“Não temos sábados nem domingos e o telemóvel está sempre ligado”
Nuno Cordeiro é um dos gerentes da Agência Funerária Hélder Vacas em Santarém. Há 25 anos que trabalha como agente funerário. Nunca conheceu outra profissão embora em criança dissesse que queria ser mecânico.
Começou por ajudar o pai e agora é gerente da agência em conjunto com o seu irmão David. É sensível à dor alheia e há determinados funerais onde tem dificuldade em manter uma postura distante e estritamente profissional. É um dos poucos portugueses que já sabe a prenda que vai receber este Natal. É o seu segundo filho.
Sou agente funerário há 25 anos e nunca tive outra profissão. O meu pai tinha a agência e eu segui-lhe as pisadas. Nasci e sempre vivi em Santarém. Aqui é a minha base, embora tenha uma casa em Vale Figueira onde vivem os meus pais.
O meu pai era vendedor de automóveis antes de ter a agência e fazia agricultura. Era seareiro. Tinha um terreno na Golegã e eu com 12 anos já o ajudava. Também ia com ele vender fruta e legumes no mercado em Coimbra e em algumas praias.
Depois dele vender a parte da agricultura o Hélder Vacas propôs ao meu pai comprar a agência funerária porque ele já estava com uma certa idade e os filhos do Hélder nunca gostaram deste ramo.
Quando o meu pai comprou a agência funerária eu e o meu irmão David começámos logo a interessar-nos. Íamos muitas vezes à agência e ajudávamos no que era preciso. Começámos a gostar da profissão e hoje somos os dois gerentes da empresa e agentes funerários. Os filhos do senhor a quem o meu pai comprou a agência funerária nunca quiseram ir para agentes funerários.
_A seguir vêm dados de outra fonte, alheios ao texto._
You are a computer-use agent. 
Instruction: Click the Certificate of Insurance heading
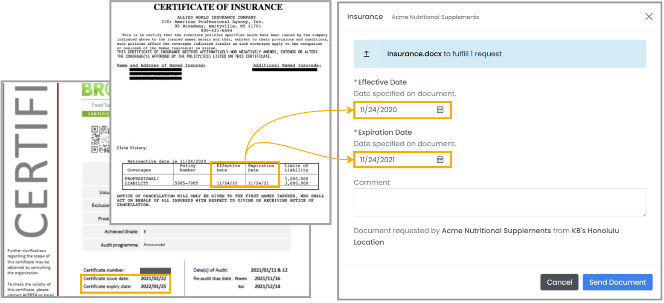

Durante a primária dizia ao meu pai que queria ser mecânico. Estudei até ao nono ano mas não segui porque o que eu queria era ir brincar ou ir para a agência trabalhar. Há alturas em que penso que se tivesse estudado poderia estar noutro trabalho com mais tempo para a família mas gosto do que faço e estou realizado.
Cheguei a jogar no Alvitejo de Vale de Figueira mas nunca fui grande jogador. Também fiz parte da direcção do clube. Foi há cerca de 15 anos e já nem me recordo qual era o cargo. Eu fazia um pouco de tudo. Tratava da comida para os jogadores, do bar e da roupa. Continuo a gostar de futebol. Sou sócio do Sporting e sempre que possível vou com o meu irmão ver jogos ao estádio.
Quando tenho tempo almoço com amigos e considero-me um bom garfo. Gosto muito de grelhados e não dispenso um peixinho grelhado. As férias são normalmente à beira-mar. Gosto muito da Praia da Rocha em Portimão, da vida nocturna, da música e de descontrair por lá. Nunca viajei em família para o estrangeiro mas já fui a Itália e Espanha a feiras internacionais do ramo funerário.
Sou casado há cinco anos e tenho uma menina com quatro anos a quem digo para não seguir a minha profissão. Mas é óbvio que a escolha será dela e não minha. Ainda falta muito tempo e vou ter mais um filho que ainda não sei se é rapaz ou rapariga. Vai ser a minha prenda de Natal.
Tenho cinco pessoas que já pagaram antecipadamente os seus funerais. Têm todas mais de sessenta anos e fizeram-no porque não querem que as famílias se preocupem com isso quando morrerem. Há sempre curiosidade das pessoas em saber mais sobre esta área mas também há quem evite falar sobre o assunto.
Os funerais de crianças, jovens, familiares, amigos ou pessoas conhecidas afectam-nos mais. Também temos sentimentos e nem sempre é fácil manter uma postura distante. Tento sempre confortar as família e dar dignidade ao falecido.
Este trabalho é exigente porque não temos sábados nem domingos. Nem sempre conseguimos descansar e temos sempre o telemóvel ligado. E é normalmente quando estamos sentados a almoçar ou jantar com rapaziada amiga que calha ligarem-nos. São os ossos do ofício. Somos como bombeiros e sempre de prevenção.